Carlos Mendoza has a veteran bench coach to lean on during his first season as Mets manager. Charles Wenzelberg/New York Post

Gibbons managed the Mets’ Triple-A team in Norfolk for three seasons beginning in 1999. He was asked to return for a fourth season, but frustrated in part that he hadn’t received a promotion to the major league coaching staff, decided to leave the organization.

That led him to the Blue Jays, where his former minor league roommate J.P. Ricciardi (who later worked in the Mets front office) had just been named the general manager. Gibbons worked as a bullpen catcher and got promoted to the coaching staff before becoming Blue Jays manager during the 2004 season.

He spent almost five seasons in the role before he was fired. He got the job again before the 2013 season. The Blue Jays twice reached the postseason during his second stint as manager.

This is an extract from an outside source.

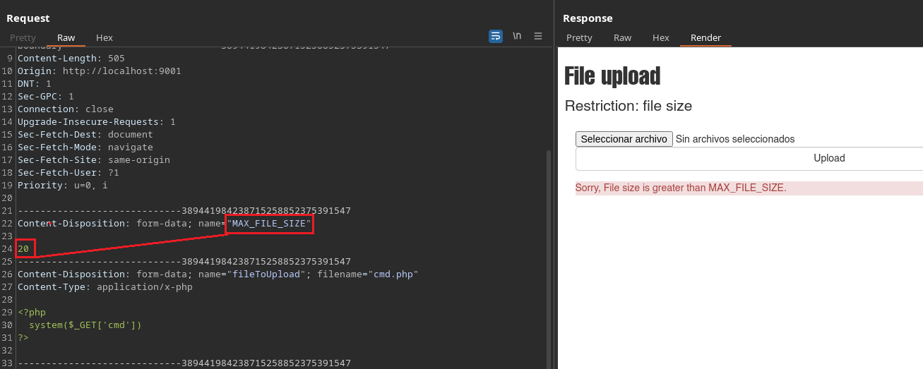Click the file size error message text
Screen dimensions: 923x369
[681, 188]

“[Gibbons] is a guy that has an ability to connect with people and to relate,” Mendoza said at the winter meetings. “He connects with people from different backgrounds, not only players but coaches and front office people … we’re pretty excited to have him.”

Tapping the keg

It’s difficult not to like the first significant trade of Stearns’ tenure in Queens, the deal on Wednesday that brought Adrian Houser and Tyrone Taylor from the Brewers in exchange for minor league pitcher Coleman Crow.

Adrian Houser posted a 4.12 ERA last season for the Brewers. Charles Wenzelberg/New York Post

The Brewers needed to dump salary on arbitration-eligible players and found a willing taker in Stearns, their former president of baseball operations.

In one swoop, the Mets landed a back-of-the-rotation starter and fourth outfielder, surrendering a pitcher rehabbing from Tommy John surgery who wasn’t regarded among the organization’s upper-tier prospects.

Taylor is a strong defensive player who will provide coverage at all three outfield positions. He profiles similar to Michael A. Taylor, a free agent in whom the Mets had been showing interest.

Houser, who pitched to a 4.12 ERA in 23 appearances last season for the Brewers, profiles as the fifth or sixth starter in the rotation (perhaps filling the swingman role at which Trevor Williams was so adept in 2022). The Mets’ infrastructure is improving.